There are far more instructions than I’m going to cover here in this series. I’ve skipped over the floating point instructions, the SIMD instructions, and specialty instructions that I haven’t yet seen come out of the compiler. I’m also largely skipping over the instructions that are not part of the core instruction set but are available only in optional extensions.
Here are a few that are still interesting, even if I haven’t seen the compiler generate them.
; count leading zeroes (high order bits)
clz Rd, Rm ; Rd = number of leading zeroes in Rm
; count leading sign bits (high order bits)
cls Rd, Rm ; Rd = number of leading sign bits in Rm
; reverse bits in register
rbit Rd, Rm ; Rd = Rm bitwise reversed
; reverse bytes in register
rev Rd, Rm ; Rd = Rm bytewise reversed
; reverse bytes in each halfword
rev16 Rd, Rm
; reverse bytes in each word
rev32 Rd, Rm
; reverse bytes in doubleword
; (pseudo-instruction, equivalent to rev with 64-bit register)
rev64 Rd, Rm
A few miscellaneous bit-fiddling instructions. The reversal instructions are primarily for changing data endianness. AArch64 lost the REVSH instruction from AArch32.

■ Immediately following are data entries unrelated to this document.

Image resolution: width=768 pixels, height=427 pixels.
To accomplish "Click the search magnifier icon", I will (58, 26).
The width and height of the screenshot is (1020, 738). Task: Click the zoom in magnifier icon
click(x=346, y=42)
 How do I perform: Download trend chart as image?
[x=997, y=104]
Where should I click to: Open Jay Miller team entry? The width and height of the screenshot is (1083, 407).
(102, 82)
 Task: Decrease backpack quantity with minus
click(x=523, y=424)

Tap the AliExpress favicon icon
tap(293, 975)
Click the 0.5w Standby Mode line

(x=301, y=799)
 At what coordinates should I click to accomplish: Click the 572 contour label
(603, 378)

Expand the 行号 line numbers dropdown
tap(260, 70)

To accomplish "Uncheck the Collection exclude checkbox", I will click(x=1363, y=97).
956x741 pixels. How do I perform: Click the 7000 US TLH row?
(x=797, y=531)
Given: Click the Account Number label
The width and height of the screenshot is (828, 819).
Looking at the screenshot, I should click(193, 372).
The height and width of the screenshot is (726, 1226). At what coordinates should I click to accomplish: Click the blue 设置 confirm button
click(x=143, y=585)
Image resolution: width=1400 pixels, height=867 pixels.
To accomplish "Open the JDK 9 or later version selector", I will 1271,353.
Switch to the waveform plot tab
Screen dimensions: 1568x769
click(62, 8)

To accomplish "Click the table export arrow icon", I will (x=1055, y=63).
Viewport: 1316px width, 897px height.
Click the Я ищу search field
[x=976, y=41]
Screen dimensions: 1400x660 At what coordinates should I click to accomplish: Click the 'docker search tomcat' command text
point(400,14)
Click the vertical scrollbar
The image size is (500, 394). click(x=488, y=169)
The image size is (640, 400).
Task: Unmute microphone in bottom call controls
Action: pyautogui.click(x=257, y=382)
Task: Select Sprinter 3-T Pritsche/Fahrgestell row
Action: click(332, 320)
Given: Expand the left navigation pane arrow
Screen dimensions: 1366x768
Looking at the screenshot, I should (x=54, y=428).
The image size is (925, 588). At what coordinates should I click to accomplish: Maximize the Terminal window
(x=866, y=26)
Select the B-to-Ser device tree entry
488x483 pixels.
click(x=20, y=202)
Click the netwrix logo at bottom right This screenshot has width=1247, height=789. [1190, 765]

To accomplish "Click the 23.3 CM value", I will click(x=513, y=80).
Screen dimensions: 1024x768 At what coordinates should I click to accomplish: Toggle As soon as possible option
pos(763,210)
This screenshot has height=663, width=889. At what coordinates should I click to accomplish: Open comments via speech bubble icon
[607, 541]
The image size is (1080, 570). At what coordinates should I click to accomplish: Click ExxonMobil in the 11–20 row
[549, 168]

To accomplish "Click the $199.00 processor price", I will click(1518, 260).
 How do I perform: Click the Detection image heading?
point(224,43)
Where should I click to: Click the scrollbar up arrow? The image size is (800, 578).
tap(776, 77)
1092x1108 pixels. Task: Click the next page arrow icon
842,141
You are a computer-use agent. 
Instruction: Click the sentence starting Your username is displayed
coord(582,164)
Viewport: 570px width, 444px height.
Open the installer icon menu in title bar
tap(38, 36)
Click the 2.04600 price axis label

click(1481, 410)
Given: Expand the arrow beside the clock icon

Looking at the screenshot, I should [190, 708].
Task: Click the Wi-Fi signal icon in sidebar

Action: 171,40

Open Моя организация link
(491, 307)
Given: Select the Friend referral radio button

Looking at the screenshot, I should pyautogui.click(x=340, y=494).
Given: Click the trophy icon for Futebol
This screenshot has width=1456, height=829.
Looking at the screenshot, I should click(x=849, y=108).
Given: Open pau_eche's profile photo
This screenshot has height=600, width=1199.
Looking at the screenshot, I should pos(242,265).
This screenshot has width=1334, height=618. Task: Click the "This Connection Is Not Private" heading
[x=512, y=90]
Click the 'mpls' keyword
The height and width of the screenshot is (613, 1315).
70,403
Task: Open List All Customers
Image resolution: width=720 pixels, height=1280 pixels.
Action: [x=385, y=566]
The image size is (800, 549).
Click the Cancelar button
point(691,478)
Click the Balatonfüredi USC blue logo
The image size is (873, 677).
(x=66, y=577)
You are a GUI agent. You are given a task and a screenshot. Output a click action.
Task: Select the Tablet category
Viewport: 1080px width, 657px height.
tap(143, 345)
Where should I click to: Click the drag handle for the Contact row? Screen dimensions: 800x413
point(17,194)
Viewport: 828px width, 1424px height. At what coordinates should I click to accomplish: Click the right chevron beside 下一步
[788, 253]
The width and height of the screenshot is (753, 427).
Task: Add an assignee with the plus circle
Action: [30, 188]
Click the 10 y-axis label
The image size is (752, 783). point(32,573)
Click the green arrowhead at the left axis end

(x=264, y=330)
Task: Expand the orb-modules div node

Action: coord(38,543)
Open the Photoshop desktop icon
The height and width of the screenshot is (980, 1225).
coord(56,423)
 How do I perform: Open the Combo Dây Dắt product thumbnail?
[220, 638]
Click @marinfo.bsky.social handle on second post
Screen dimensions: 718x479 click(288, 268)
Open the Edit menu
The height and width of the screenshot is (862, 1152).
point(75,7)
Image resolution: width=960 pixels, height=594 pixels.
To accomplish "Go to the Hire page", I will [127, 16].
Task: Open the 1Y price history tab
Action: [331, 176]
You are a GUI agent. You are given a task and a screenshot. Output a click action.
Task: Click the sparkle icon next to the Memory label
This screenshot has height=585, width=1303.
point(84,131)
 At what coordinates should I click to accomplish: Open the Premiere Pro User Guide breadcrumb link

The next few instructions provide multiprocessing hints.
; yield to other threads
yield
; wait for interrupt (privileged instruction)
wfi
The YIELD instruction is a hint to multi-threading processors that the current thread should be de-prioritized in favor of other threads. You typically see this instruction dropped into spin loops, via the intrinsic __yield().
The WFI instruction instructs the processor to go into a low-power state until an interrupt occurs. There are other instructions related to “events” which I won’t bother going into.
The next few instructions are for communicating with the operating system:
hlt #imm16 ; halt
svc #imm16 ; system call
brk #imm16 ; software breakpoint
udf #imm16 ; undefined opcode
The instructions carry a 16-bit immediate that the operating system can choose to use for whatever purpose it desires.
The undefined opcode is a range of instructions from 0x00000000 through 0x0000ffff that are architecturally set aside as permanently undefined instructions.¹
Windows uses BRK for special operations.
brk #0xf000 ; breakpoint
brk #0xf001 ; assertion failure
brk #0xf002 ; debug service
brk #0xf003 ; fastfail
brk #0xf004 ; divide by zero
The divide-by-zero breakpoint is emitted by the compiler if it detects a zero denominator.
cbnz w0, @F ; jump if denominator is nonzero
brk #0xf004 ; oops: manually raise div0 exception
@@: sdiv w0, w1, w2 ; signed divide
And of course, we have this guy:
nop
The NOP instruction does nothing but occupy space. Use it to pad code to meet alignment requirements, but do not use it for timing.
Now that we have the basic instruction set under our belt, we’ll look at the calling convention next time.
¹ This means that zero encodes udf #0, which will trap on an invalid instruction. This is different from classic ARM, where zero encodes andeq r0, r0, r0 which is functionally a nop, and Thumb-2, where zero is the movs r0, r0 instruction, which is a mostly-nop except that it sets flags. Personally, I’m a big fan of having zero encode an invalid instruction. It helps post-mortem debugging a lot.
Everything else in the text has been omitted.